Stored items:
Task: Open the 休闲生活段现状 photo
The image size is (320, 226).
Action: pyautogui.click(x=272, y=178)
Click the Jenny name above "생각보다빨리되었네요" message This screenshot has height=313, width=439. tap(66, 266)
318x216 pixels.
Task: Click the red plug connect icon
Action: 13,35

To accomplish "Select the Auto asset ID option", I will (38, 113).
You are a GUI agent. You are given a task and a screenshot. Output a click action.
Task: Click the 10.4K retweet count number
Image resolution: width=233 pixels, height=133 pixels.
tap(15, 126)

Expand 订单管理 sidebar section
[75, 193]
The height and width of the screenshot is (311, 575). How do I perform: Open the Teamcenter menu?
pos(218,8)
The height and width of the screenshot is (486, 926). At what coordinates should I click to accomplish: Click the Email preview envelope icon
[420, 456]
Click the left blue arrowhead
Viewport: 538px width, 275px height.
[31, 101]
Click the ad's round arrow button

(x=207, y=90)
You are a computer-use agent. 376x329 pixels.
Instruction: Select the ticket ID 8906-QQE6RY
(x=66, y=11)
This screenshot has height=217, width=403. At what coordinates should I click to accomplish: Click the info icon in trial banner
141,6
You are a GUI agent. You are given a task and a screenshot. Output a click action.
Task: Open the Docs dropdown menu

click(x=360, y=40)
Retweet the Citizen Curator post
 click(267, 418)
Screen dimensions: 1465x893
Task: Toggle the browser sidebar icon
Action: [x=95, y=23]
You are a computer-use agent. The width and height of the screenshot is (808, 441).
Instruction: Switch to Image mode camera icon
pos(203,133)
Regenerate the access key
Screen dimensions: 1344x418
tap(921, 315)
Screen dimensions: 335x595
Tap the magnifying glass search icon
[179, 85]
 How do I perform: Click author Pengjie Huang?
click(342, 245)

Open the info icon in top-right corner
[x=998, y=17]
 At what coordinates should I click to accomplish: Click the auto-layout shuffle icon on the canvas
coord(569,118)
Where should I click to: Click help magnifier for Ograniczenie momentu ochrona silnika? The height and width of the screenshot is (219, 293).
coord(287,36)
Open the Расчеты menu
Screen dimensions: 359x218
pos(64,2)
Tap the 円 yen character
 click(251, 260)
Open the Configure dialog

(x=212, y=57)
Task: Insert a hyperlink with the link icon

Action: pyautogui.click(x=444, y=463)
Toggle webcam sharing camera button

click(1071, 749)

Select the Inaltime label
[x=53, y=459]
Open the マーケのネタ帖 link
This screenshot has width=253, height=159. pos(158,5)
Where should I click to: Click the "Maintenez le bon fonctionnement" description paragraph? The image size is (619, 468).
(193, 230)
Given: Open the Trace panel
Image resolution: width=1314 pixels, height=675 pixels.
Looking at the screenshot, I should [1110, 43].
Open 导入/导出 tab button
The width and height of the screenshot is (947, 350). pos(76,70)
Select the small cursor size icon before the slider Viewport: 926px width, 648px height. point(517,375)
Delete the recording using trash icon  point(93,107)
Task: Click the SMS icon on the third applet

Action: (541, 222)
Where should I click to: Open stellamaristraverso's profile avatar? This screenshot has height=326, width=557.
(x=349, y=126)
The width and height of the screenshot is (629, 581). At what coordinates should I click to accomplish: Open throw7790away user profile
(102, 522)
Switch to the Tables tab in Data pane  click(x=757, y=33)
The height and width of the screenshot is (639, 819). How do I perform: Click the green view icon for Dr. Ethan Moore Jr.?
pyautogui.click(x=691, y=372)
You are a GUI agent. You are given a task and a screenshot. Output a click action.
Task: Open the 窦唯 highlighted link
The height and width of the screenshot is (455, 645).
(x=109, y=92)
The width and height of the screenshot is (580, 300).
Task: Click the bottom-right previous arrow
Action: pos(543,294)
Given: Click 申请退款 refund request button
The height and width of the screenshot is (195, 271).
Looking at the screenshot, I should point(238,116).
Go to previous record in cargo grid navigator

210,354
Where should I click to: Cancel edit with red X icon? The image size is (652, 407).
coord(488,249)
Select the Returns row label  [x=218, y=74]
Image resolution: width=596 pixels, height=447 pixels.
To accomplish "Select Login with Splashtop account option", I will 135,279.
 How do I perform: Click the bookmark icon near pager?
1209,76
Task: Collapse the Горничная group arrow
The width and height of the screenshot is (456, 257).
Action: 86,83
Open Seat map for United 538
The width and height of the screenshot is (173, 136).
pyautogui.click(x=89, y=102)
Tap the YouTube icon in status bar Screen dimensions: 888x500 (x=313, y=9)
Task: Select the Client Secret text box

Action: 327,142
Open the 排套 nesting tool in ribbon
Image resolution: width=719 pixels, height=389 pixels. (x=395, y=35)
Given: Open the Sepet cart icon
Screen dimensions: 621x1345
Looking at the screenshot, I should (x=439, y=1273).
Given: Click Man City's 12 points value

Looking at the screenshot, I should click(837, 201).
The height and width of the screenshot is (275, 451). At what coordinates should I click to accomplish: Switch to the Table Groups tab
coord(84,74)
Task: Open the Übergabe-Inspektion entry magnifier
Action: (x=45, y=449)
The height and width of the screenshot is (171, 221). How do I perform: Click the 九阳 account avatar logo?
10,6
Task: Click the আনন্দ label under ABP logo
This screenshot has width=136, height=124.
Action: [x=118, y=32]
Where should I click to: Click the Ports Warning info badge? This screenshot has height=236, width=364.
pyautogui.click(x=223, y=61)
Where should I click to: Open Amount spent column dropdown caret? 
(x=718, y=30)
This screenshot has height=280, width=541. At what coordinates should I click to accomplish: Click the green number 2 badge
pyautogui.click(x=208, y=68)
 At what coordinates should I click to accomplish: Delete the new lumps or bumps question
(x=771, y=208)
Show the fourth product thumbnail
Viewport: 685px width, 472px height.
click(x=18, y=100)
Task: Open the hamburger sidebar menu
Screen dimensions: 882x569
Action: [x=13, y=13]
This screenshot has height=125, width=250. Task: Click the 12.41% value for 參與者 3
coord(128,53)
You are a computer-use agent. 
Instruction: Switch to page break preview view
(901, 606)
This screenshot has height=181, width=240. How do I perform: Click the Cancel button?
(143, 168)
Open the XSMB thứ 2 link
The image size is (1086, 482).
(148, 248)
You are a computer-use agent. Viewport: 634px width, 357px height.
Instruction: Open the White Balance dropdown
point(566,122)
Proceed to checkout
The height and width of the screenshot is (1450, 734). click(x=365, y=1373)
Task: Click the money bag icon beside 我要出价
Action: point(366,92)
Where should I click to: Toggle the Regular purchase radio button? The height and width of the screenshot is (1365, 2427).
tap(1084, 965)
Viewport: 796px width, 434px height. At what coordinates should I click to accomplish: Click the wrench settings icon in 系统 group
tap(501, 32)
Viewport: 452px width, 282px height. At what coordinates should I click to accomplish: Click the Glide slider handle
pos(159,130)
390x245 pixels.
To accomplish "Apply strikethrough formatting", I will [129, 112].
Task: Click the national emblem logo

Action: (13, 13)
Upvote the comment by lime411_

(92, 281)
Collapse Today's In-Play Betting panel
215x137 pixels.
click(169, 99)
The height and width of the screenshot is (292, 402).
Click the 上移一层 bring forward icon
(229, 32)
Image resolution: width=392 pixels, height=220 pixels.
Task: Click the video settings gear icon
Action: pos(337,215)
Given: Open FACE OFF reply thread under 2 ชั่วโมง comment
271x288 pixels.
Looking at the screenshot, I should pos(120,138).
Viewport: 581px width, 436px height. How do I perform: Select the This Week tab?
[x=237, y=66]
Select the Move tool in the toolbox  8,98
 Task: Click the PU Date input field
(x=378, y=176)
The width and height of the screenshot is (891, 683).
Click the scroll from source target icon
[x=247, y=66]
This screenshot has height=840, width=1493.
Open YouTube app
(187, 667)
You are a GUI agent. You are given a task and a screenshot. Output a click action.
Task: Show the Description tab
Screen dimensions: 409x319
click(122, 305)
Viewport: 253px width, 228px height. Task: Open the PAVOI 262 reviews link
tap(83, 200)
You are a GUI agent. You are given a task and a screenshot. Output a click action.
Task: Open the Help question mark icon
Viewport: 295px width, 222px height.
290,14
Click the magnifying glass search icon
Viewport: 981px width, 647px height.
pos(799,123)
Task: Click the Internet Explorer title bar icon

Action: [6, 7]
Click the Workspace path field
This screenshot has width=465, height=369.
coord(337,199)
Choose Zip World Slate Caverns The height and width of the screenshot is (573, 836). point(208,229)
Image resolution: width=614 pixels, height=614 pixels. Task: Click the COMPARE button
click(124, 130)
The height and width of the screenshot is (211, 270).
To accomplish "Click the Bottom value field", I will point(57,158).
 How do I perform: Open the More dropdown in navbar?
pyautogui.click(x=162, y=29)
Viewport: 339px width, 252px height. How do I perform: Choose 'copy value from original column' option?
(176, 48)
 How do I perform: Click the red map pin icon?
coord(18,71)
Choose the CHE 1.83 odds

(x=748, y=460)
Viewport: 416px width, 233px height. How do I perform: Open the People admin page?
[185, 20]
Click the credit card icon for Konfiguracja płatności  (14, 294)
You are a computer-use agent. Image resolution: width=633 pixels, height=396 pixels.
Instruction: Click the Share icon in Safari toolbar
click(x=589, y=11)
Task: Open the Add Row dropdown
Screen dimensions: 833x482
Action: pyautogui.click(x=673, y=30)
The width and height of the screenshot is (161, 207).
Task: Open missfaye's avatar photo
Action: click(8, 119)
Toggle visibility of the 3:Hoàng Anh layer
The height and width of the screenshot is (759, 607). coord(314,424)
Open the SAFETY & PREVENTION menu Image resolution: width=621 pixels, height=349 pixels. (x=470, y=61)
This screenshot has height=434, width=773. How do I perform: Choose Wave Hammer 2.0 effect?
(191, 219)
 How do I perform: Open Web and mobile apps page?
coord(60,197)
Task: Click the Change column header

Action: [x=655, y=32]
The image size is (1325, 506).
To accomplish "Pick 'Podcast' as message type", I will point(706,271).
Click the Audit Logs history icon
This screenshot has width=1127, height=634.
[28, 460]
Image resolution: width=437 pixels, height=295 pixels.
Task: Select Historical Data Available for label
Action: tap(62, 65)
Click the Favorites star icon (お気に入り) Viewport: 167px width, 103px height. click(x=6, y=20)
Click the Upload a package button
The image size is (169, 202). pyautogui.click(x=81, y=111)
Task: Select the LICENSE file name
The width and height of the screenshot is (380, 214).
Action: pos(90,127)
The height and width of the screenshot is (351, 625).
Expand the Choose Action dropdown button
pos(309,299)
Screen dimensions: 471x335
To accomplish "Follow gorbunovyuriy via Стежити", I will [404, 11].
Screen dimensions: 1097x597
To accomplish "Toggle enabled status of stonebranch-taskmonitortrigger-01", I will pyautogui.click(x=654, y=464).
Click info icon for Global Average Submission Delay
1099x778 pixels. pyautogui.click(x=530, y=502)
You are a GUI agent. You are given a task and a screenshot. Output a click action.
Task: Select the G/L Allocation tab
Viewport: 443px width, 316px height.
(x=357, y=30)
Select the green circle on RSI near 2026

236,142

_The problem_.
Copy each line of the preceding data that contains the string "under".

_Written response_.
Task: Click the আনন্দ label under ABP logo
Given: Open FACE OFF reply thread under 2 ชั่วโมง comment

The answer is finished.